● WORK TO COMPLETE
What is needed is an exact repeat of the lines from the line containing "Screen dimensions: 1456x819" through the final line of the entries below, and nothing else.

● MATERIALS PROVIDED

════════

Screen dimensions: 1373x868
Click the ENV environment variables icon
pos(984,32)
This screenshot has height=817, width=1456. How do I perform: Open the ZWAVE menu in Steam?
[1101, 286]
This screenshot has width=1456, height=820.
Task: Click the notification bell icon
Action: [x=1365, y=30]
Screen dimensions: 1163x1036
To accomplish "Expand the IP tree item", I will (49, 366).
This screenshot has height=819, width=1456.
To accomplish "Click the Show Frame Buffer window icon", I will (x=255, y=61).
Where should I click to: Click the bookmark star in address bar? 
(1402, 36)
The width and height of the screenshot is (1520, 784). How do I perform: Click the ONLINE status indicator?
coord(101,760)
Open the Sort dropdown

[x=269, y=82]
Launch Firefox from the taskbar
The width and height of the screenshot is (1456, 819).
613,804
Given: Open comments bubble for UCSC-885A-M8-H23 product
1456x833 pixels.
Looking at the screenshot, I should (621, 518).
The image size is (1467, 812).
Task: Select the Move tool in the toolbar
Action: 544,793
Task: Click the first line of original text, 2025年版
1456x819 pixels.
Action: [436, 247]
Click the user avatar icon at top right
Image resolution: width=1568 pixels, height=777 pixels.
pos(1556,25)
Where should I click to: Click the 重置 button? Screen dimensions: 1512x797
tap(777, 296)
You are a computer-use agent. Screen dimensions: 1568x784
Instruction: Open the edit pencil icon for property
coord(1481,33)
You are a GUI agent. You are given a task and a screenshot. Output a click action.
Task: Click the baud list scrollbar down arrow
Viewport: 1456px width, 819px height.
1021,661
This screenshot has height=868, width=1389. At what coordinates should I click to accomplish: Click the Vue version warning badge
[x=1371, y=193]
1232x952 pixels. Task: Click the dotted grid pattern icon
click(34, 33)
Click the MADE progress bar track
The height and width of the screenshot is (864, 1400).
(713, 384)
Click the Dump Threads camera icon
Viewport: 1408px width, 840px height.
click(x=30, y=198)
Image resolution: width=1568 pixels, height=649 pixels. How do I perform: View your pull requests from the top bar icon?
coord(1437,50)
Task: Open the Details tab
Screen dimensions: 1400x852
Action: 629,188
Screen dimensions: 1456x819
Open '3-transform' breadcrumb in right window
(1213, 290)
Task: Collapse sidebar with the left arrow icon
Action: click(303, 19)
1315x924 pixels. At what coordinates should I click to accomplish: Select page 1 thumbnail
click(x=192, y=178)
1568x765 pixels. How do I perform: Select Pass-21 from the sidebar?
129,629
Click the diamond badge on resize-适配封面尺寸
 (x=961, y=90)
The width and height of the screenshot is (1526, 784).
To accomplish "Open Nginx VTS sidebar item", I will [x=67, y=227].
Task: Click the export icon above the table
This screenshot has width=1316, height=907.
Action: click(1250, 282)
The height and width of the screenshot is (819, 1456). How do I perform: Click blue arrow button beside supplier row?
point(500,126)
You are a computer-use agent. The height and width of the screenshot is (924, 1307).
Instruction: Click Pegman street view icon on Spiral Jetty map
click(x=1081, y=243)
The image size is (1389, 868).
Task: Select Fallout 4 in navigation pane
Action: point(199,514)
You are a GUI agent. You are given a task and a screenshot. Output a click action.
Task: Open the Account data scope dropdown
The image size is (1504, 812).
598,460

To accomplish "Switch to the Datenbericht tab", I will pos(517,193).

════════

● ANSWER SECTION
Screen dimensions: 1456x819
Open '3-transform' breadcrumb in right window
(1213, 290)
Task: Collapse sidebar with the left arrow icon
Action: click(303, 19)
1315x924 pixels. At what coordinates should I click to accomplish: Select page 1 thumbnail
click(x=192, y=178)
1568x765 pixels. How do I perform: Select Pass-21 from the sidebar?
129,629
Click the diamond badge on resize-适配封面尺寸
 (x=961, y=90)
The width and height of the screenshot is (1526, 784).
To accomplish "Open Nginx VTS sidebar item", I will [x=67, y=227].
Task: Click the export icon above the table
This screenshot has width=1316, height=907.
Action: click(1250, 282)
The height and width of the screenshot is (819, 1456). How do I perform: Click blue arrow button beside supplier row?
point(500,126)
You are a computer-use agent. The height and width of the screenshot is (924, 1307).
Instruction: Click Pegman street view icon on Spiral Jetty map
click(x=1081, y=243)
The image size is (1389, 868).
Task: Select Fallout 4 in navigation pane
Action: point(199,514)
You are a GUI agent. You are given a task and a screenshot. Output a click action.
Task: Open the Account data scope dropdown
The image size is (1504, 812).
598,460

To accomplish "Switch to the Datenbericht tab", I will pos(517,193).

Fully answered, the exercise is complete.